One set of neurons seemed to activate the muscles associated with the pursuit of the prey, the second set activated the jaw muscles used to bite down and kill the prey.
The scientists used various prey with the mice, from inanimate objects such as wooden sticks to live prey like crickets.
Video footage published with their findings in the journal Cell shows the mice exhibiting normal, calm behaviour with the lasers off. Once the lasers are activated the mice chase and attack its prey.
However, Han said that this behaviour wasn’t exhibited when two mice (a male and female) were present.
“The male mouse very happily followed the female around. When we turned on the laser, he approached the female and licked her. He groomed the female,” said Han. “There must be an inhibitory input [to the central amygdala] to tell him to groom, not fight or bite.”
So could this predatory trigger be used on human brains, too?
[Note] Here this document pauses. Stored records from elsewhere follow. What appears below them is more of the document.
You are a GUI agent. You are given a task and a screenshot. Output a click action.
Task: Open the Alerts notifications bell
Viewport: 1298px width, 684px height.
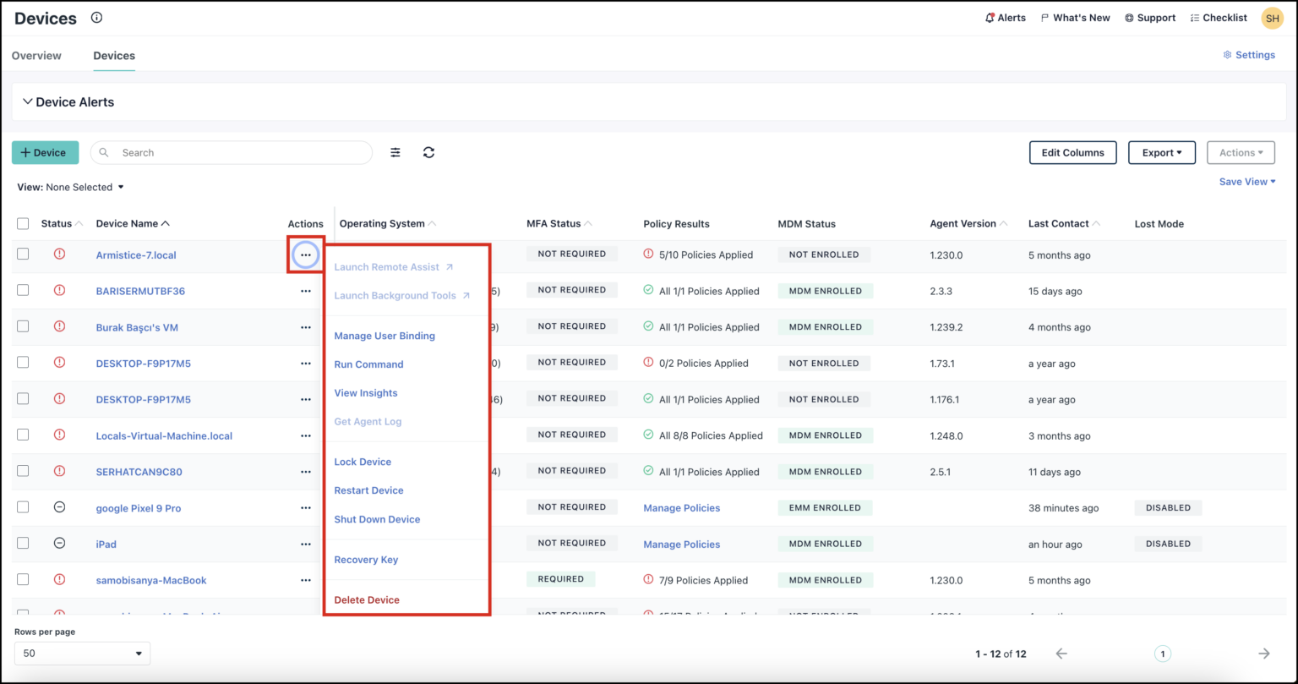(x=1005, y=17)
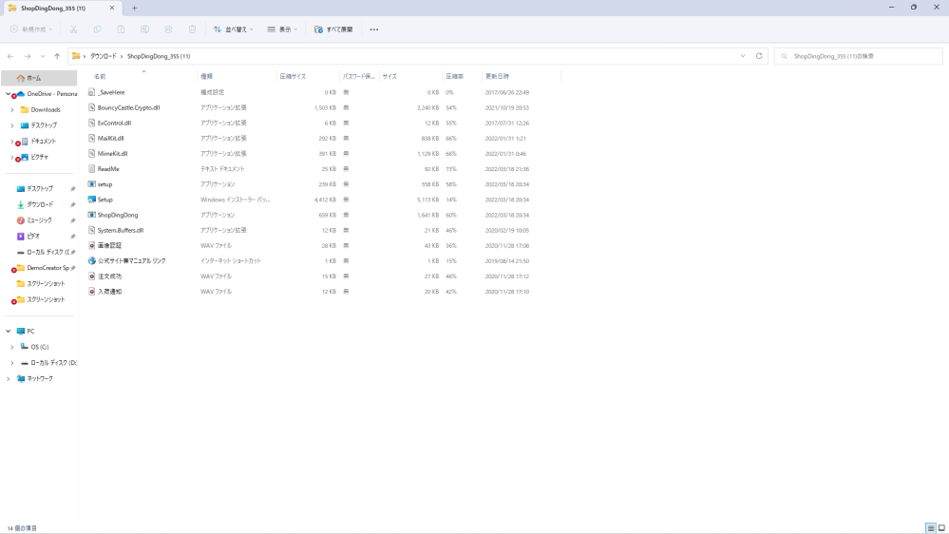Go up one folder with up arrow
Screen dimensions: 949x534
[x=57, y=56]
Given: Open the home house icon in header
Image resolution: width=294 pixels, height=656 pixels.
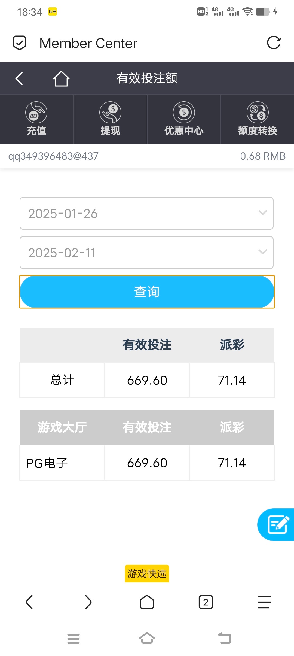Looking at the screenshot, I should pyautogui.click(x=61, y=79).

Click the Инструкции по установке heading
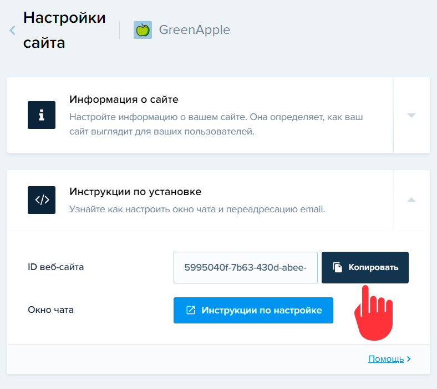click(x=135, y=192)
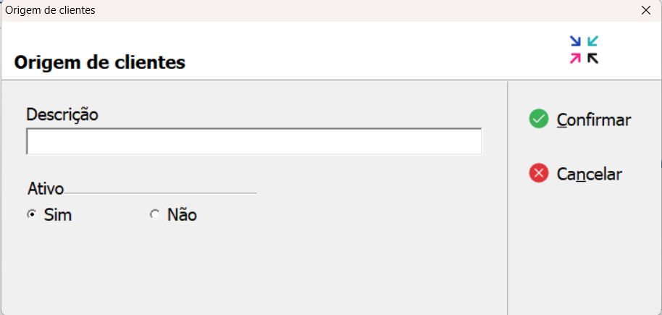The height and width of the screenshot is (315, 662).
Task: Click the red X Cancelar icon
Action: [x=539, y=173]
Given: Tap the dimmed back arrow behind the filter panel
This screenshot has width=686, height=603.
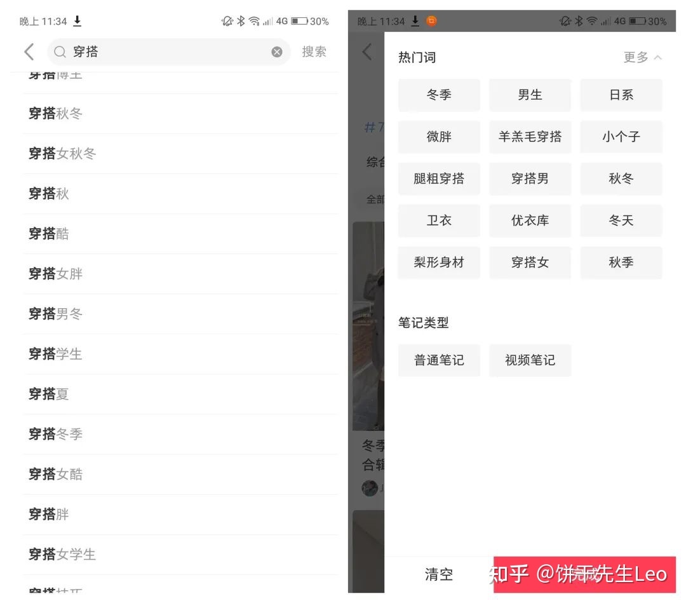Looking at the screenshot, I should (367, 53).
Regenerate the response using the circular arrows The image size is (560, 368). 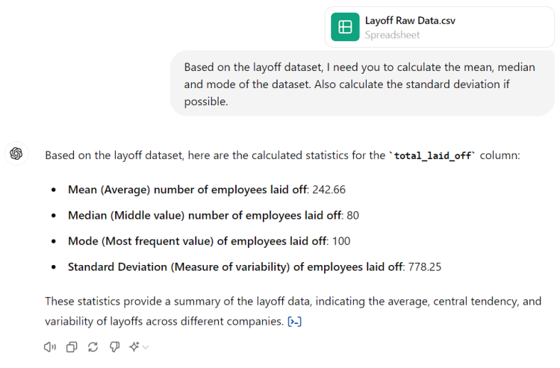point(93,347)
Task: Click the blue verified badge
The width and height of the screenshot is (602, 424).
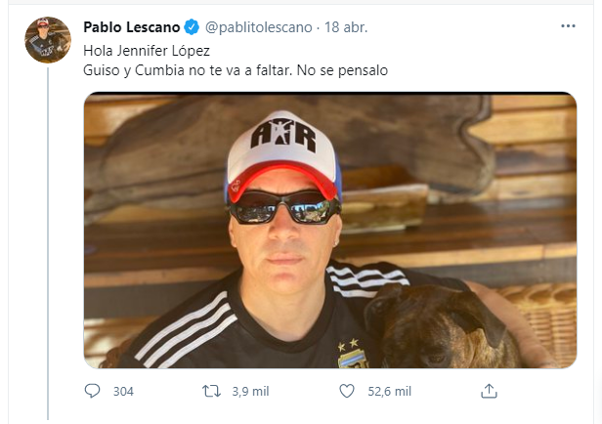Action: (192, 27)
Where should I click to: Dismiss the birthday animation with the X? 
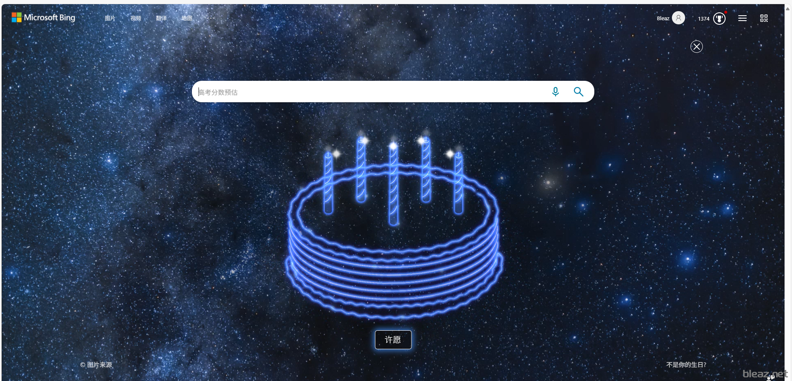click(x=697, y=47)
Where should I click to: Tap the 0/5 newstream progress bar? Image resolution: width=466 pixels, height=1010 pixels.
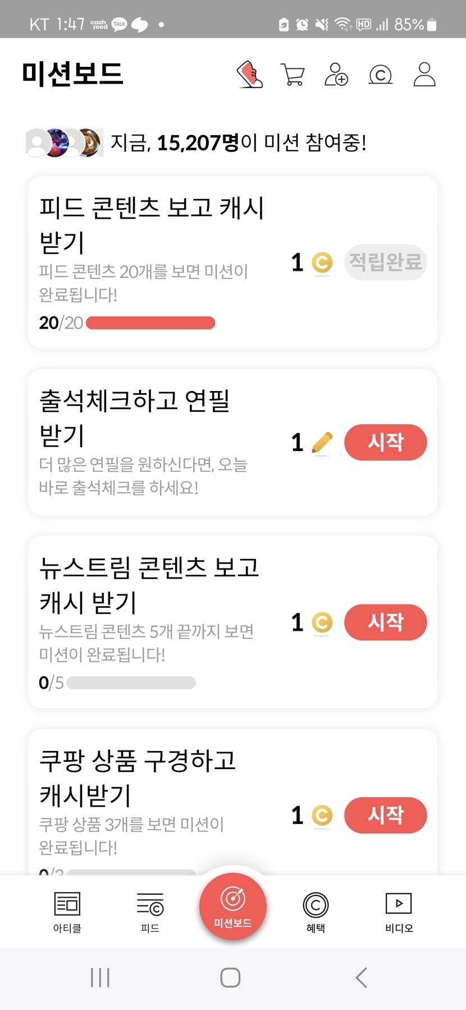coord(131,683)
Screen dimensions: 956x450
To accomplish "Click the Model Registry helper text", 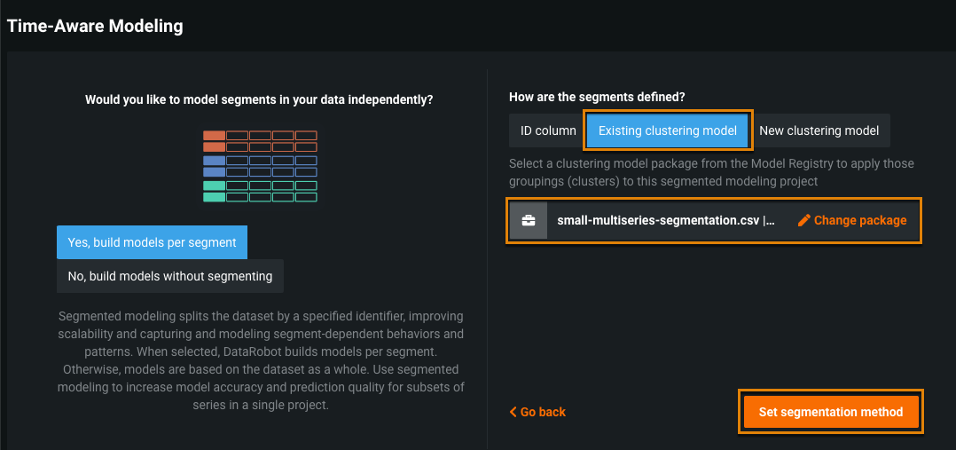I will tap(710, 172).
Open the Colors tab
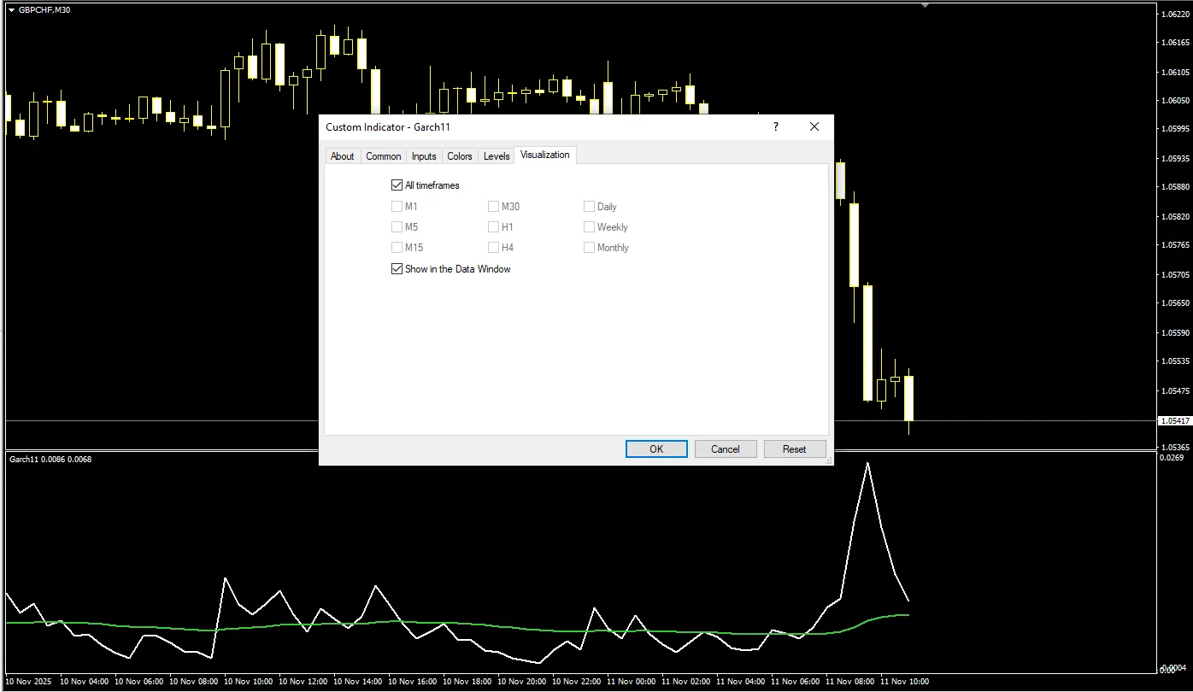This screenshot has height=692, width=1193. [x=460, y=156]
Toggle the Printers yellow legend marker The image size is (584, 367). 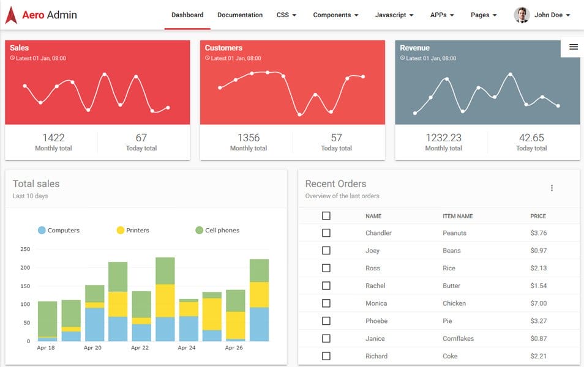pyautogui.click(x=121, y=231)
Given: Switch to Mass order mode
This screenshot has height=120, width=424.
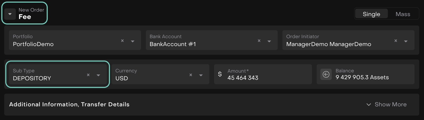Looking at the screenshot, I should [x=403, y=14].
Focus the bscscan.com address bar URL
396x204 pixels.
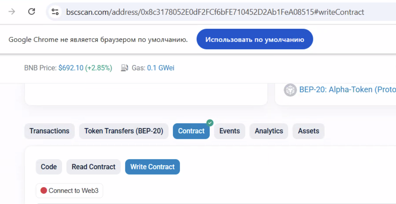[x=215, y=12]
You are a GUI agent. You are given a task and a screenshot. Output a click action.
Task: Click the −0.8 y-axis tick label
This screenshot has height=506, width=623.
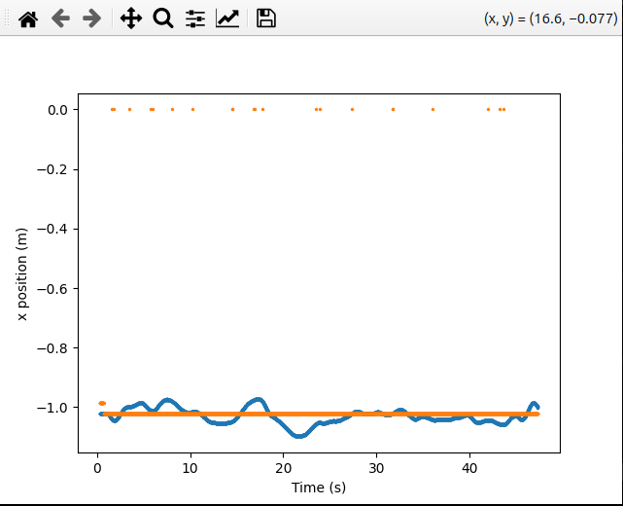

In her literature review, Han said other researchers found that similar stimulation in a human would result in eating more food, not necessarily killing for the food.
“We think the central amygdala is like a gate for all the upstream information for feeling threatened, safe, hungry or not – all this information goes to the central amygdala and it acts like a gate for the movement, commanding to go or not go.”
Now the scientists are moving on to finding out what triggers predatory behaviour and how the two neuron sets coordinate to result in that behaviour.
“You feel amazed by how the brain’s designed. All the neuron pathways are much more complicated than we thought before!” said Han.